The 1967 law was a historic breakthrough for women. It
says a woman can obtain a legal abortion if pregnancy poses
a risk to her life and in cases of fetal abnormality.
Abortion is also legal if a woman's physical or mental
health, or that of her children, are put at greater risk by
continued pregnancy. An article in the January 4 Economist
noted that formally the law states that two doctors must
certify compliance. It states that free NHS provision and
delays vary across the country. However the Ecomomist
observes, Informally it [the law] is interpreted liberally
so that most pregnant women who are adamant that they do not
want a child can get safe, legal terminations.
The 1967 Act does not apply to northern Ireland.
Thousands of Irish women from the north and south travel to
Britain each year for private, often delayed abortions. In
1994, at least 7,000 Irish women traveled to Britain for the
procedure. Changes to the 1967 Abortion Act were introduced
in Parliament in 1990. Time limits were lowered from 28
weeks to 24 for most cases. Time restrictions, however, were
completely withdrawn for late abortions in cases of risk to
life, fetal abnormality, or risk of grave physical and
mental injury to the woman.
In 1993, 89 percent of
abortions in England and Wales were performed at 13 weeks or
less. An estimated one in three women of child bearing age
has had an abortion.
A national opinion poll in October 1996 showed 81 percent support for a women's right to choose. Last August another poll recorded that only 37 percent of Catholics supported tighter abortion laws, despite the position of the church hierarchy.

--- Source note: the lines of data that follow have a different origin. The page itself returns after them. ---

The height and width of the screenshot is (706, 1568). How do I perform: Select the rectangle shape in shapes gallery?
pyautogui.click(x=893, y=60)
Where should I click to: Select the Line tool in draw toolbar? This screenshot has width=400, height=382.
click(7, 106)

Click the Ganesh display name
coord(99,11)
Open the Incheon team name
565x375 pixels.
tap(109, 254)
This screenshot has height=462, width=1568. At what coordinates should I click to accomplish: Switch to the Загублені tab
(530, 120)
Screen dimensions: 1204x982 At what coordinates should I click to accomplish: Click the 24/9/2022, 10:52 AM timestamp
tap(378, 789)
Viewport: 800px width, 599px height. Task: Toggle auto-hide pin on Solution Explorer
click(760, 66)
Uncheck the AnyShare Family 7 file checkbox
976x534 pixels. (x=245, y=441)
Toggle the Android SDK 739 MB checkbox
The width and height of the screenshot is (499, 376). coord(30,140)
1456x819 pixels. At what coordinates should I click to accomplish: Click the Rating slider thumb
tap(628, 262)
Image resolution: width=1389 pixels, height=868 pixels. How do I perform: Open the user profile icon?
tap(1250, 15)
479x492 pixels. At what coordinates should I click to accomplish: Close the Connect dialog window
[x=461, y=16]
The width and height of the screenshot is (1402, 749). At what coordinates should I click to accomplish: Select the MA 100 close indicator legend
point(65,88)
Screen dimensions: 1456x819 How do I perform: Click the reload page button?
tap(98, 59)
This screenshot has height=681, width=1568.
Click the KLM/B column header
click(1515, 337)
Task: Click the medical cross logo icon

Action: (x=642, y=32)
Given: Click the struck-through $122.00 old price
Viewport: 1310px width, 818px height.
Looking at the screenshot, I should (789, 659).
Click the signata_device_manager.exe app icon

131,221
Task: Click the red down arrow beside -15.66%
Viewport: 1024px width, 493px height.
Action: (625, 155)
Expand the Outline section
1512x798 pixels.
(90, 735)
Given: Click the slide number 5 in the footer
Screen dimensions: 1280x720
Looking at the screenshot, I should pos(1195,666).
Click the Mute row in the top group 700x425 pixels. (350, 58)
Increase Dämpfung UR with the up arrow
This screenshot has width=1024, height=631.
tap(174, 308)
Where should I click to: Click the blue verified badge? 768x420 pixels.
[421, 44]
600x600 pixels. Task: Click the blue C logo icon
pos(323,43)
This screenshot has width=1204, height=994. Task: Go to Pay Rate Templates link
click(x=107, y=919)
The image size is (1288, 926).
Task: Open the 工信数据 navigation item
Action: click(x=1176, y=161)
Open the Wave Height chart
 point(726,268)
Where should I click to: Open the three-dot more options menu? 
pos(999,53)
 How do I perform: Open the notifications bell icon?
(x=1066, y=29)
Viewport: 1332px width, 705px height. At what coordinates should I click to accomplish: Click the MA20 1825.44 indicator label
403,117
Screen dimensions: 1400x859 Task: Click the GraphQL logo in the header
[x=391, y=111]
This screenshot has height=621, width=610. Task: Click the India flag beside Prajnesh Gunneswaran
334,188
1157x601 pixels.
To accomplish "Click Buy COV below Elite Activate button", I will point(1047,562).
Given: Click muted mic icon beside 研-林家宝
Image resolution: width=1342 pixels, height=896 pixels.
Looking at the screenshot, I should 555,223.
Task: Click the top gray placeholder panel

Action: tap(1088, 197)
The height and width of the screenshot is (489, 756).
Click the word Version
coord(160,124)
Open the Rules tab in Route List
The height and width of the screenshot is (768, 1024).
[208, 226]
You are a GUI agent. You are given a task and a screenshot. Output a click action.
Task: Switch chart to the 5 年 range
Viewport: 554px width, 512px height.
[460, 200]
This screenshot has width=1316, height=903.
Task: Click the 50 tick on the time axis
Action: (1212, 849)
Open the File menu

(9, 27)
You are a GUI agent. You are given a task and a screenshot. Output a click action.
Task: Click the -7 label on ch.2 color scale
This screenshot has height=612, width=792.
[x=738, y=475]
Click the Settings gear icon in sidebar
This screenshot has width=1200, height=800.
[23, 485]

Since 1967, members of Parliament have introduced bills five times attempting to restrict the abortion law. Each was met by street protests and failed. The biggest demonstration, in October 1979, was supported by the Trades Union Congress and drew 80,000 people.
The gains of the 1967 act have not been reversed, and
the main political parties are unwilling to launch a frontal
attack on abortion rights. But the high profile abortion
debate and a battle between the Conservative and Labour
parties for the banner of family values
are part of an
ideological campaign against women's rights.
Prime Minister John Major made a new year pledge to put
home life and family values at the top of his campaign in
the 1997 elections, which must be called by May. Major
declared at the core is my strong belief in the family and
our national institutions as the foundations of a free,
caring and decent democratic society.
In recent months sensational headlines blamed a
breakdown of parental responsibility
for crime and other
social problems. The Evening Standard October 28 ran an
article titled, So, do working mothers damage their
children?
It reported a study by the Institute of Economic
Affairs which claimed that preschool child care damages
children and causes bad behavior.
Other articles try to extend this caring parenting
to
the womb, with reports claiming pioneering research
proving fetal pain, complete with multicolor pictures of
developed fetuses.
Discussion in the media has also focused on calls for freely available abortion up to 12 weeks, but tighter restrictions after that.
Tory MP Elizabeth Peacock recently introduced a bill to
outlaw partial birth abortion,
though the procedure is
rarely, if ever, used in this country. The bill stands no
chance of passing, as time will run out before the election.
Last summer, the Society for the Protection of the Unborn
Child (SPUC) obtained a court injunction to delay a woman
receiving a selective abortion of one of two twin fetuses.
This was moot, as the woman had already had the abortion.
Both it and the Peacock bill mark legal probes to restrict
women's rights to abortion, however.
The National Abortion Campaign has called a picket for 12 noon, February 1, outside the Harrods store in London's Knightsbridge district to publicly challenge the Pro-Life Alliance and defend a women's right to choose.